## Page extract
A decade or so after writing his commentary on Lombard’s Sentences, Thomas began his great undergraduate textbook for Dominican Friars, the Summa Theologica (James of Varazze missed out on it because he was just a little bit too old).

When he approaches the subject of Fallen Angels on his own, Thomas starts out by saying that the first sin of an Angel must be pride, and that the only other sin that an Angel, being purely spiritual, could possibly commit is envy.  All other sins deal with bodily appetites, and so are out of the running.  Pride means insubordination, not submitting to one’s superior.  Envy means sorrowing over another’s good, in this case, Mankind’s (ST 1.63.2).

Now, then, let’s look at the pride thing a bit more closely.  It turns out that “the Devil without any doubt sinned by wanting to be ‘as God’ is.”  This can only mean that he wanted to be “like God” in achieving happiness on his own, rather than receiving it as a gift from God.  This analysis gibes, Thomas says, with what Anselm says in his Dialogue on the Fall of the Devil:  namely, that the Devil could have had what he wanted if he had only stayed the way he was (ST 1.63.3).



All this seems pretty stupid on the Devil’s part, doesn’t it?  What gives?  I thought he was supposed to be really smart.  And all those other Angels, now Demons, screwed up in the same way!

## Dataset content
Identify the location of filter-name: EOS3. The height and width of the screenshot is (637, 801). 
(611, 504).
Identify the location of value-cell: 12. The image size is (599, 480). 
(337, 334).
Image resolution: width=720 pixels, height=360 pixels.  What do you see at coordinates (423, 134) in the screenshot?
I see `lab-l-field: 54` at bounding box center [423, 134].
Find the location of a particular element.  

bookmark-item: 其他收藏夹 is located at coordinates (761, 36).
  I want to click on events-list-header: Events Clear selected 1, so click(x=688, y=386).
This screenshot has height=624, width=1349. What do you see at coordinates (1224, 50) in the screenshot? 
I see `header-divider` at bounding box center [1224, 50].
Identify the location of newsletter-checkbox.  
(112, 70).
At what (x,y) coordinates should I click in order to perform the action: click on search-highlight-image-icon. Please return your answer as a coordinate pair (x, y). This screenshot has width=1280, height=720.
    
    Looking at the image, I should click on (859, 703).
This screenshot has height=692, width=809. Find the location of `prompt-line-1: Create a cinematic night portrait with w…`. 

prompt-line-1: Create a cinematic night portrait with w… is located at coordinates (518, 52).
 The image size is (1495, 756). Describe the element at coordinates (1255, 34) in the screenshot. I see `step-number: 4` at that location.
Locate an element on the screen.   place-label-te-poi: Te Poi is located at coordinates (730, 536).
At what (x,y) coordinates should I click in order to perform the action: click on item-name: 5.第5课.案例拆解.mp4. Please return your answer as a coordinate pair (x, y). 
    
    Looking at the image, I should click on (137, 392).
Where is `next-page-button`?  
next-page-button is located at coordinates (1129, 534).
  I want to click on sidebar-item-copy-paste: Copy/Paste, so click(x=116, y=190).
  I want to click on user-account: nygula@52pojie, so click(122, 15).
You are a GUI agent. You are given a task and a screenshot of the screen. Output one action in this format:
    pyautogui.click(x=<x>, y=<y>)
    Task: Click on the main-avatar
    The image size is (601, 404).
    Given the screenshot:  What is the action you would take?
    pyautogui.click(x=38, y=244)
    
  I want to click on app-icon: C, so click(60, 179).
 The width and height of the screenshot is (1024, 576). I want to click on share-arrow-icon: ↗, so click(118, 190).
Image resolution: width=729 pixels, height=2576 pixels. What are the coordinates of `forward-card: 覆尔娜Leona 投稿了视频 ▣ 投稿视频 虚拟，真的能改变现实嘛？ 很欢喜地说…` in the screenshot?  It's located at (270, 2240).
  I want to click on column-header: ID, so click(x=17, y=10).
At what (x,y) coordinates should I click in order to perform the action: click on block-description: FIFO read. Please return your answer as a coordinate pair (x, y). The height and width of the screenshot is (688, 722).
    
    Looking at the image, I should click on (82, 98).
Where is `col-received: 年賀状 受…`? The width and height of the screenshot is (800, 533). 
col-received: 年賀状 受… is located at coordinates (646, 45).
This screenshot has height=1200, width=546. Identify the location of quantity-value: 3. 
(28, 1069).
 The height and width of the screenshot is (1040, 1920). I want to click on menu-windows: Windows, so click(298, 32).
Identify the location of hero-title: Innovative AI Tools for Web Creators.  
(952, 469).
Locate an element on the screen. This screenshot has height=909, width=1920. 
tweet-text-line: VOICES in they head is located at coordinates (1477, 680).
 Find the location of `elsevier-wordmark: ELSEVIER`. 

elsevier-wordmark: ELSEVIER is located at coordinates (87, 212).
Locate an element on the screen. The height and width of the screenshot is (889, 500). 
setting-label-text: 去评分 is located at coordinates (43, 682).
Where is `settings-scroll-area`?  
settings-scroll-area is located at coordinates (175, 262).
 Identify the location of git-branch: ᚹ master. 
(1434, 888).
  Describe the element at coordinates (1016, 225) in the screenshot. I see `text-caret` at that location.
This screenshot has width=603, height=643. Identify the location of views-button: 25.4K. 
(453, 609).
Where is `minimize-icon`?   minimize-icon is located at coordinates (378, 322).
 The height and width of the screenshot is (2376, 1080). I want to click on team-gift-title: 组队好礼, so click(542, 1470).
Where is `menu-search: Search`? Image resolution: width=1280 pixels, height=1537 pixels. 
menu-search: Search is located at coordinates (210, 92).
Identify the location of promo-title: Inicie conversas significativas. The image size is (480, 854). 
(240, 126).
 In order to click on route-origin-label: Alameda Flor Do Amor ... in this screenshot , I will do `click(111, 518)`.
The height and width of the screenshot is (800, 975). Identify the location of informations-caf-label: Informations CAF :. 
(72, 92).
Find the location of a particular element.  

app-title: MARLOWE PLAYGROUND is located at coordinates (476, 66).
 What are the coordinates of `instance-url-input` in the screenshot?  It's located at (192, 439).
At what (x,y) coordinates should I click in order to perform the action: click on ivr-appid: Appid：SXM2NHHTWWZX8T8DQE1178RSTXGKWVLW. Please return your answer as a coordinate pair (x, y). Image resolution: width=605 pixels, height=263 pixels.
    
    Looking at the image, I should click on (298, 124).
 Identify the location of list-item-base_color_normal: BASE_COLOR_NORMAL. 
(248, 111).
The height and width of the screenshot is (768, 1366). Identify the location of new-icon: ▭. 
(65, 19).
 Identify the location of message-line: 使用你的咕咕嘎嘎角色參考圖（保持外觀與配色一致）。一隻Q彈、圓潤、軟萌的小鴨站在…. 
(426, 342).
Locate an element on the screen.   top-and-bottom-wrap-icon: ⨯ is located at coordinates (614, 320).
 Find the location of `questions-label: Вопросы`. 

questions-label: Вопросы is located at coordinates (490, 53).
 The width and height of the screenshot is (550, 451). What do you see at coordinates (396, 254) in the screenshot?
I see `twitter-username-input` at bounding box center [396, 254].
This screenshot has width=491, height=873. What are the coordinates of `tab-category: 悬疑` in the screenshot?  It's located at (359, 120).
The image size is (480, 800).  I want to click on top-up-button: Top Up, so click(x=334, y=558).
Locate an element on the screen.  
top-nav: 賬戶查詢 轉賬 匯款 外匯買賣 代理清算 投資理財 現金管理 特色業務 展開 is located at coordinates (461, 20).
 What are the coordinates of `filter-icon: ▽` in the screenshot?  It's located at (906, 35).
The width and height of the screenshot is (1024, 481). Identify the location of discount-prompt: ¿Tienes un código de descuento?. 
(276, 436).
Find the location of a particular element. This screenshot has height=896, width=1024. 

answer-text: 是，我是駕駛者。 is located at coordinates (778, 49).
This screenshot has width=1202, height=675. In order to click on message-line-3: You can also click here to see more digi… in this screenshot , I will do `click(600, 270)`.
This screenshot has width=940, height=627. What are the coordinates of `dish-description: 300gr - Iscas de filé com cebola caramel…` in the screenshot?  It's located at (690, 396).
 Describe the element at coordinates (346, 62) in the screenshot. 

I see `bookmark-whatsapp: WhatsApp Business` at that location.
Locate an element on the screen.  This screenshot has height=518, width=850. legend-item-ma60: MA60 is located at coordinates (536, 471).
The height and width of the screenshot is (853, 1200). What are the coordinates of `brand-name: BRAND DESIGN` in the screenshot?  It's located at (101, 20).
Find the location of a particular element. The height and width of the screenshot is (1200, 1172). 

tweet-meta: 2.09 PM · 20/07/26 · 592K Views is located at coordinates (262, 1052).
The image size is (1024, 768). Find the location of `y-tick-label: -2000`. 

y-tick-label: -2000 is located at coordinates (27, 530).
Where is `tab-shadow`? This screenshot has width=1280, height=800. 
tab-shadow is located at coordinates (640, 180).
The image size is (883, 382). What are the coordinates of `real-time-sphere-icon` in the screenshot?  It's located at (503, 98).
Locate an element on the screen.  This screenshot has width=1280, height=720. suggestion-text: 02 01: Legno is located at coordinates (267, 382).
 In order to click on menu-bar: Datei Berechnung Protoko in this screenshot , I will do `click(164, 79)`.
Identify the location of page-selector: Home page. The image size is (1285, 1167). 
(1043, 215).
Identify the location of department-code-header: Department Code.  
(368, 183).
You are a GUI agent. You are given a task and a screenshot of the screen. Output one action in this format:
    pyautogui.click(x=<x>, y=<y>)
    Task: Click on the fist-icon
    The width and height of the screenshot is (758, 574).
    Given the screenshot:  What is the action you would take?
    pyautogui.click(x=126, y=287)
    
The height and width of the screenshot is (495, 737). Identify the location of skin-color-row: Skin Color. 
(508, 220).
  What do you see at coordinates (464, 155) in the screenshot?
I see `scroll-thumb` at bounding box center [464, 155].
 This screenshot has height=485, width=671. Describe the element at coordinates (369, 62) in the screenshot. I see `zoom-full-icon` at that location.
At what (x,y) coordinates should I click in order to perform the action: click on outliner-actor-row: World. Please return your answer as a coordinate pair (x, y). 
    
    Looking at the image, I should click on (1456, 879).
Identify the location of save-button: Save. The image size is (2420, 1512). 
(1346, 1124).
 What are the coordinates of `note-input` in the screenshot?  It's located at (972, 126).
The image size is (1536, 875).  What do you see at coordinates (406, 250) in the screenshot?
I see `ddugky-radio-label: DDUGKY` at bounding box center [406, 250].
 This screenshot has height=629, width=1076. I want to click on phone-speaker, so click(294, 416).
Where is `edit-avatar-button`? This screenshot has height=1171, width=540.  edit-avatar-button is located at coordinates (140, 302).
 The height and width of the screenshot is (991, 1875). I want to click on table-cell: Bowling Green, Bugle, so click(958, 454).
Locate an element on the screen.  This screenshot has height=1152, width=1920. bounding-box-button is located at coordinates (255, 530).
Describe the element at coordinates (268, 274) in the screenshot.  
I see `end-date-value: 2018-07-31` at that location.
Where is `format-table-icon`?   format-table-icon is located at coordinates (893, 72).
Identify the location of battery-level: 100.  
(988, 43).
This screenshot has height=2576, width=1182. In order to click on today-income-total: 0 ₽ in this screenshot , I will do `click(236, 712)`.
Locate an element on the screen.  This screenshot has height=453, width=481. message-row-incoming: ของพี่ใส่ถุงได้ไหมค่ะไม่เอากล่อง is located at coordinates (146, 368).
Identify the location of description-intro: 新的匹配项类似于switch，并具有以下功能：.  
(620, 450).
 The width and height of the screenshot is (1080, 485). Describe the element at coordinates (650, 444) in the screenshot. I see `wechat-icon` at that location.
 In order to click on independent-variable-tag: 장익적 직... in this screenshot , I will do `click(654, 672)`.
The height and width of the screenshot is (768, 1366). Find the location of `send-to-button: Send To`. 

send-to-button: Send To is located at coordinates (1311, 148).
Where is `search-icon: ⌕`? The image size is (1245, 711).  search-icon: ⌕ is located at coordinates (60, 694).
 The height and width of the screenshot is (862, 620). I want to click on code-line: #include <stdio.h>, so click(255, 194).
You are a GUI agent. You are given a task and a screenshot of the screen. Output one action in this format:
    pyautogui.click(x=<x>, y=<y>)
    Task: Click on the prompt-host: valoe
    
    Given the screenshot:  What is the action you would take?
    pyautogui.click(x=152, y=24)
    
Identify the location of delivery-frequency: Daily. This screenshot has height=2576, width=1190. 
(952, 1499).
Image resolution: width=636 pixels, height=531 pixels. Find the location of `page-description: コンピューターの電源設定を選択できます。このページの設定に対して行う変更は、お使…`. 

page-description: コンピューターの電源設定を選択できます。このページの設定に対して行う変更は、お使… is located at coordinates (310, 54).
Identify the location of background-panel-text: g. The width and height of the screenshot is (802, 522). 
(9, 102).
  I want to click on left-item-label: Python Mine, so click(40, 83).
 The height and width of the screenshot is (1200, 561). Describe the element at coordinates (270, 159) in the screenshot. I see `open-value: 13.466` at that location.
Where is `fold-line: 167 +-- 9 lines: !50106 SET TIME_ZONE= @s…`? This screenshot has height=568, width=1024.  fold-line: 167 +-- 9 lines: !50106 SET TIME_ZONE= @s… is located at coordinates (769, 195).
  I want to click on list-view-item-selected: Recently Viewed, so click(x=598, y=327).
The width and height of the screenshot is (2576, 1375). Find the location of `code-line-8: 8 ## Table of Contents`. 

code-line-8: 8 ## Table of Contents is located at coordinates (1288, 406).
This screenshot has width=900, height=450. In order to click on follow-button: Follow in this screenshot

## Task 1
According to the passage on Thomas and the fallen angels, what are the only two sins an Angel could commit?
## Task 2
In the passage on Thomas and the fallen angels, duplicate the stretch from "A decade or" through "bit too old).".
## Task 3
Pick up the passage on Thomas and the fallen angels where it stops and carry it on.

## Answer section 1
Pride and envy.

## Answer section 2
A decade or so after writing his commentary on Lombard’s Sentences, Thomas began his great undergraduate textbook for Dominican Friars, the Summa Theologica (James of Varazze missed out on it because he was just a little bit too old).

## Answer section 3
As for the question of whether the Devil sinned in the first instance of his existence, Thomas says that this idea is contrary to Scripture.  For the Devil is spoken of in Isaiah 14, under the figure of the Prince of Babylon, thus:  “How hast thou fallen, O Lucifer, thou who wert rising in the morning!”  The Devil is also spoken of in Ezekiel 28, under the figure of the Prince of Tyre:  “Thou wert among the delights of the Paradise of God” (ST 1.63.5).

Some authorities, like St. John Damascene (the great Greek theologian, who died ca. 754), hold that the Fallen Angels were from a lower or the lowest rank, which had charge of corporeal matters.  But while this is a tenable view, it’s more probable that they were from the higher orders, and that Gregory the Great is right in holding that the Devil was the highest Angel of all.  The Devil is called a Cherub (in Ezekiel 28) and not a Seraph, because Cherubim receive their name from knowledge, which admits of sin, whereas the Seraphim are named from charity, which is incompatible with sin (ST 1.63.7).  Thomas decides that the Devil talked the other Angels into falling.  The reference to “the Devil and his Angels” in Matthew 25.41 shows that all of the Fallen Angels are subordinate to him (ST 1.63.8).

More Angels stayed good than became Demons.  This is self-evident to those who believe that only Angels from the lowest order fell.  For those who believe that the Major Devil was from the highest order, it is probable that some fell from each order.  In Scripture, however, the names of some orders, like the Seraphim and Thrones, are not attributed to Demons.  We’ve seen the reason in the case of the Seraphim; as for Thrones, their name refers to God’s habitation.  Demons are, however, given the names of the knowledge-based ranks:  Cherubim, Powers, and Principalities (ST 1.63.9).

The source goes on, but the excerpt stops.